People living off their savings, which include many older people, suffer when savings and bond rates stay low. Some analysts have likened low interest rates to a huge tax — you could have earned 4%, how do you feel about less than 1%?
Karen Petrou, managing partner at Federal Financial Analytics, spoke with “Marketplace Morning Report” host David Brancaccio, and the following is an edited transcript of their conversation.
David Brancaccio: Well, there’s a crisis right now, and lower interest rates can help stimulate the economy now. But going forward, this notion of, the ocean in which we swim will be lower interest rates until perhaps we die — that changes a lot of things. Especially if you had accumulated something and you had hoped to live off what you accumulated in your retirement.
Karen Petrou: You’re right, David, savings won’t work. Speculation works. Why is the market going up so fast and so high when the economy is reaching crisis points we haven’t seen since the 1930s? And the answer is, that’s what ultra low rates do. Anyone hoping to have funds for a down payment, for child’s education, let alone for retirement, cannot save.
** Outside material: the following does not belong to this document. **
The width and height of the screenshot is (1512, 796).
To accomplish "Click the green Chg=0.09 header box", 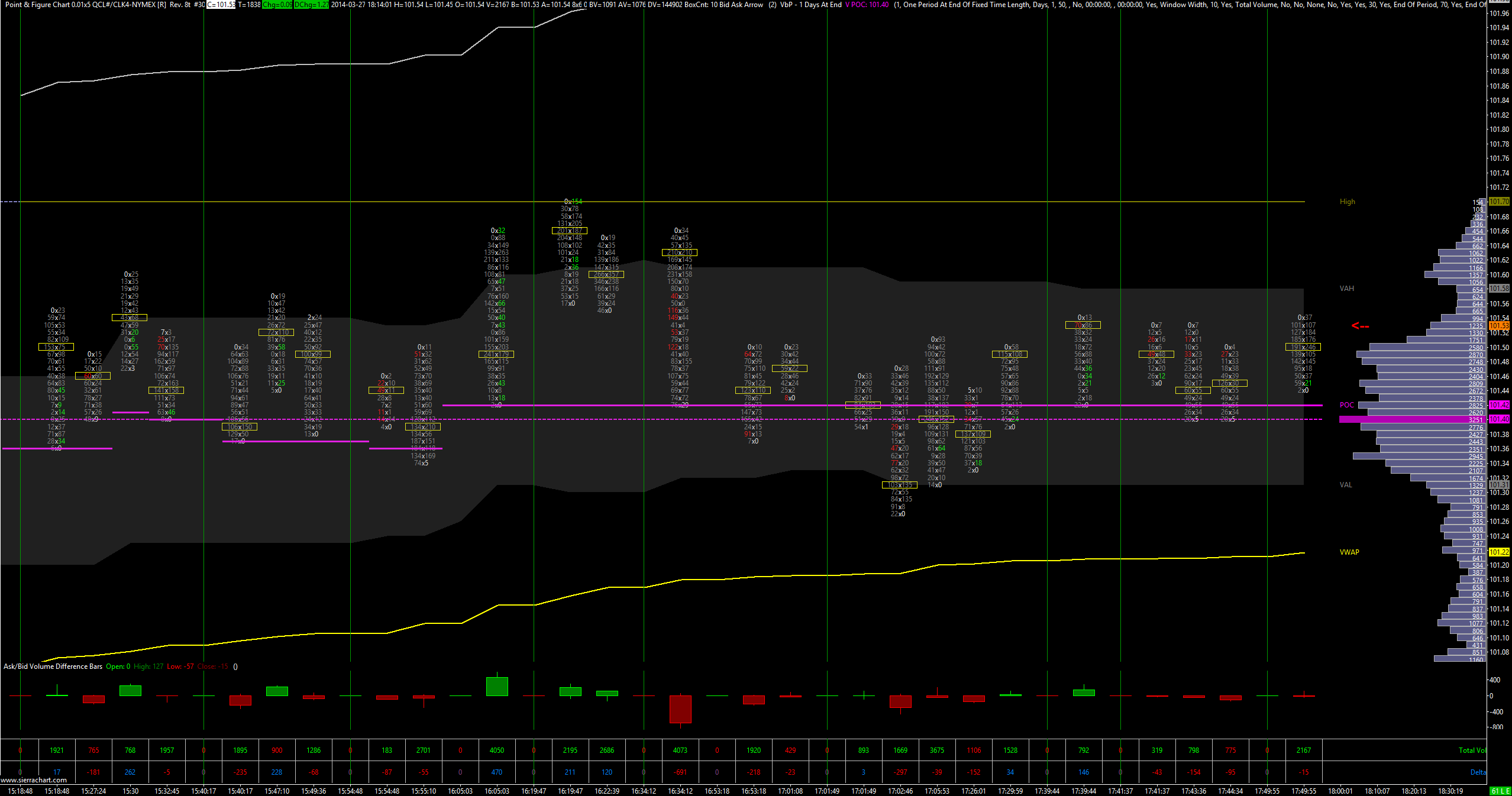I will 277,5.
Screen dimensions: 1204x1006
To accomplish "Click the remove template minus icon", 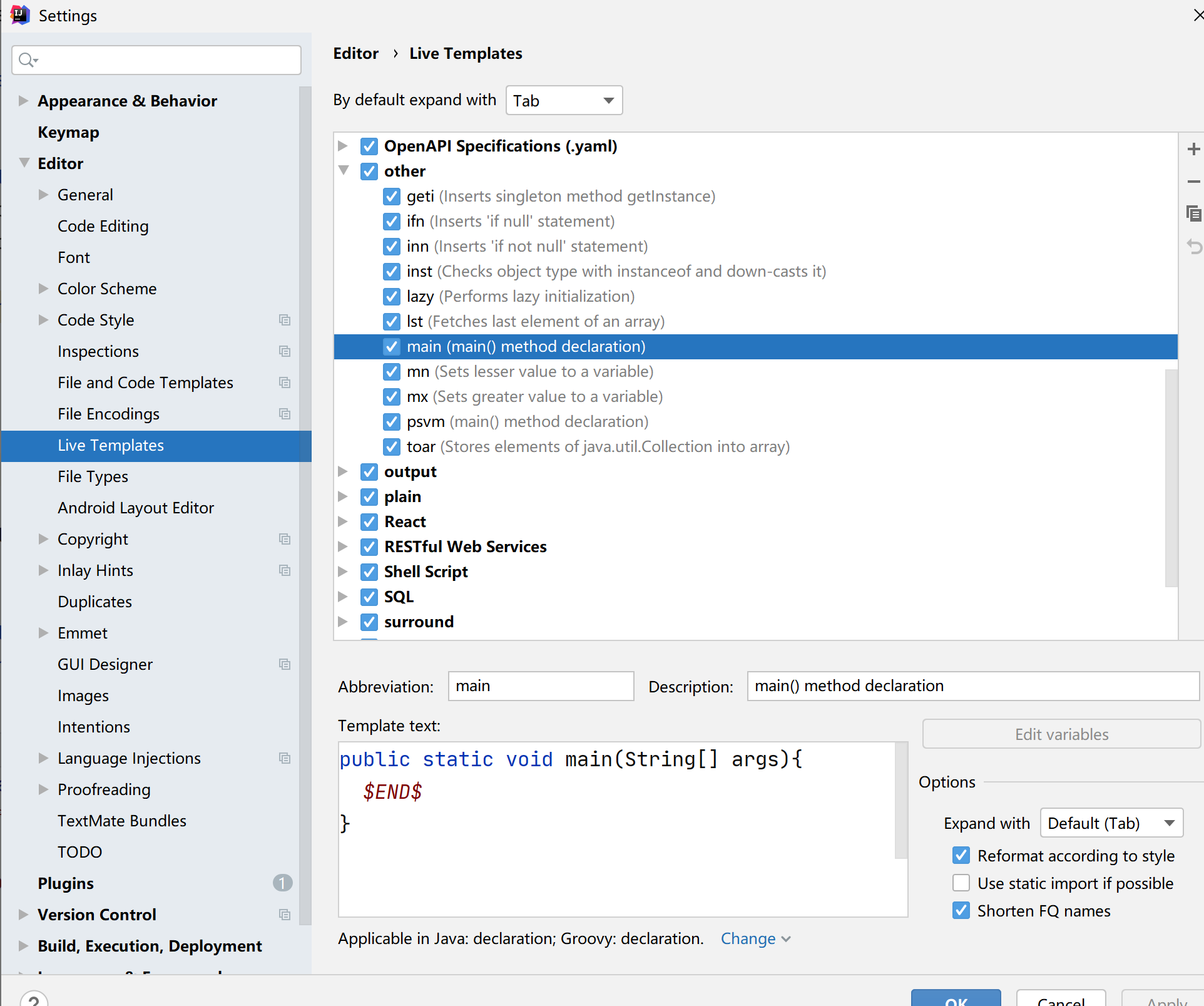I will point(1193,182).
You lose money saving.
Brancaccio: Now in June, our central banking friends were talking a lot about dealing with economic inequality in America, but very low interest rates for the foreseeable future plays out in this debate. You think it could enhance inequality?
Petrou: I think it’ll make it a lot worse. The Fed’s approach to thinking about economic inequality is to start looking at employment-based — not just on aggregate and average numbers, but also to look at it based on demographic groups, especially looking at Black inequality. And that’s fine, but it’s not enough. We don’t need more numbers. We need ways for lower-income people to earn living returns and living wages. And this economy, since 2010, hasn’t done that.
Brancaccio: But Karen, what’s the poor Fed going to do? It can’t raise interest rates now or send strong signals that these interest rates are going up soon.
Petrou: Fundamentally, monetary policy, since 2010, led to the slowest economic “recovery” in decades with far worse economic inequality and much greater risk taking in financial markets. And I don’t see any reasons why this new “robust” updating, as the Fed calls it, will do anything but make that worse. We don’t see where the sources of capital investment, long-term productivity and real strength for small businesses — where’s that going to come from? There’s nothing in this policy for shared prosperity. I don’t see it.